▶ Source text:
Pru points to this CNET story, writing that "[Karl Beidler, a] teenager who was suspended from high school for building a Web page mocking his assistant principal has won $10,000 in damages." This was covered on politech last week as well, for the brave. Plus, the North Thurston School District (Washington state) has to pay up to the ACLU $52,000 in attorney fees, too. That's quite a disincentive for other schools to clamp down on parody sites.

10 of 244 comments (clear)

  1. Re:Not sure this is a good decision by phil+reed · · Score: 4
    He merely punished the student for violating the rules of the school, which to my mind is within his rights.

    What rule of a school, ANY SCHOOL, controls what a student says with his own computer, on his own webserver, on his own time, from his own home? You must have a pretty strange idea of how far the authority of a school extends.


    ...phil

    --

    ...phil
    "For a list of the ways which technology has failed to improve our quality of life, press 3."
  2. In my opinion... by TDScott · · Score: 5



    The kid's actions were wrong. He should not have published such images to the world. The *assistant principal* (not the school) had every right to report him to a) his parents, b) his ISP or c) the law.

    The school, however, had no right to expel him - it was nothing to do with them. Therefore, I believe the judgment to be correct. Just.

    </soapbox>

  3. Public Education Can Only Tolerate So Much by weston · · Score: 4

    Hate to say it, folks, but I'm slightly on the principals side.

▶ Tasks to perform:
1. Decide whether each statement agrees with the suspension story. Answer yes or no for each, and quote the words from the story that decide it.
(a) The teenager won $10,000 in damages.
(b) The school district has to pay the ACLU $25,000 in attorney fees.
(c) TDScott says the school had the right to expel the student.
2. List every commenter name that appears in the suspension story.
3. Reproduce the part of the suspension story starting at "The kid's actions" and ending at "the principals side.".

▶ Provided information:
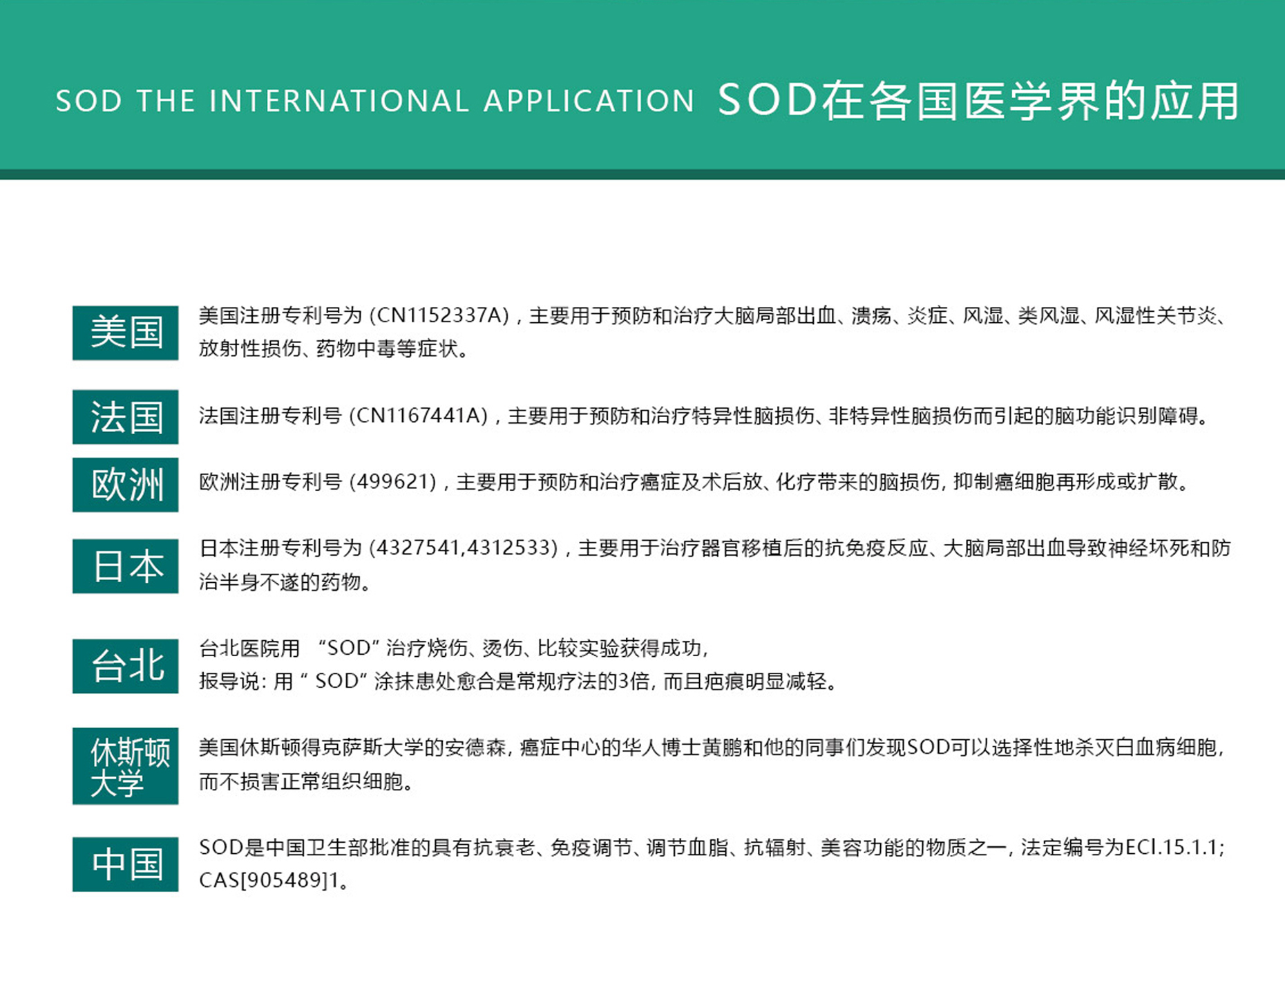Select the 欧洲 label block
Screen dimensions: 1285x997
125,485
---
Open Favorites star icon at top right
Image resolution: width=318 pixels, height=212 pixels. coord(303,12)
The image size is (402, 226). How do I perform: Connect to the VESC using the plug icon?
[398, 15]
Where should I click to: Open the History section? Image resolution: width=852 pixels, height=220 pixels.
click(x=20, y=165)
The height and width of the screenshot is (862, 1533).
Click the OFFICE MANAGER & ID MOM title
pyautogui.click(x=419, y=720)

▶ Solutions per task:
1.
(a) Yes: "has won $10,000 in damages"
(b) No: "has to pay up to the ACLU $52,000 in attorney fees"
(c) No: "The school, however, had no right to expel him"

2. phil+reed, TDScott, weston

3.
The kid's actions were wrong. He should not have published such images to the world. The *assistant principal* (not the school) had every right to report him to a) his parents, b) his ISP or c) the law.

    The school, however, had no right to expel him - it was nothing to do with them. Therefore, I believe the judgment to be correct. Just.

    </soapbox>

  3. Public Education Can Only Tolerate So Much by weston · · Score: 4

    Hate to say it, folks, but I'm slightly on the principals side.